If I could answer that, I'd probably make a fortune. Maybe it depends on your personality, but when you've constantly been told how ugly and worthless you are, these things tend to stick with you for life. To feel that no matter what you do, what you achieve, you'll never be good enough. If you've never been made to feel that way by someone, then you can't imagine what it feels like.

I had a childhood of being considered awkward and difficult. I had a bowel problem that led to vicious bullying and I was generally considered odd.

To be fair, this rarely happened at home. My parents took being undemonstrative to high levels, but I did feel secure.

40 years ago I was diagnosed with dyspraxia and it was later suggested I had ADHD. This was long before the idea of neural diversity hit the headlines.

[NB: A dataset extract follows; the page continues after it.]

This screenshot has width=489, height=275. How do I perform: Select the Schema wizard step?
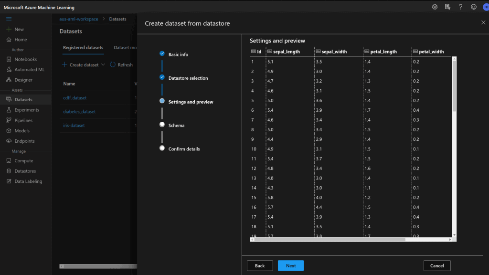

I just decided that as the whole world were agin me. I would just ignore it and get on with life in my own way. It was the same with my parents. Once I realised that no matter how much I tried to get my mother to understand who and what I was. I just decided not to bother anymore and just accept her incomprehension.

I am essentially lazy and I decided that taking nasty things said to me hard only made my life more difficult. It was much easier just to shrug them off and forget them. Never make a bad situation worse has always been my motto.

I understand the doctors commented on how calmly I took the the unpleasant and difficult symptoms of my illness compared with other children. I just realised that I had to deal with what I had to deal with and getting upset would make life more difficult, so I didn't. Sheer laziness.

jeanie99 Tue 05-Aug-25 19:42:43

I wouldn't introduce you to my friends you are an embarrassment.

Cath9 Sat 18-Oct-25 18:20:08

I expect sir will already have read the very tackless remark what my once kind son mentioned to me so I won’t add anymore

Autumncolours Sat 18-Oct-25 18:26:19

After my younger sister got better exam results than me my mum told me ‘We used to think you were the brains and she was the beauty but now we realise that she has both and you have neither’. Rather a harsh thing to say to an 18 year old - I don’t think my self esteem has ever recovered!

M0nica Sat 18-Oct-25 18:41:06

As a fairly assertive person I have been at the receiving end of quite a lot of of nasty and cutting remarks over the years, but theone thatstuckwas the one by my paternal grandmother.

I came home from school excited and triumphant because I haddone unexpectedly well in an exam. My grandmother looked at me and said 'Well, your trumpeter will not die of overwork.' and walked away.

GoodAfternoonTea Sat 18-Oct-25 19:54:28

When I had to have an emergency caesarean decades ago, my best friend came to visit me in hospital and asked: 'Don't you feel a failure as a woman not being able to give birth naturally'. She was no longer a best friend. Indeed, what happened to her and her marvellous family along life's way was far worse than me having to have a caesar!

Skydancer Sat 18-Oct-25 21:29:34

A man I knew told me that he was worried about his daughter who had lost weight and had become thin. He said, “She used to be well rounded like you.”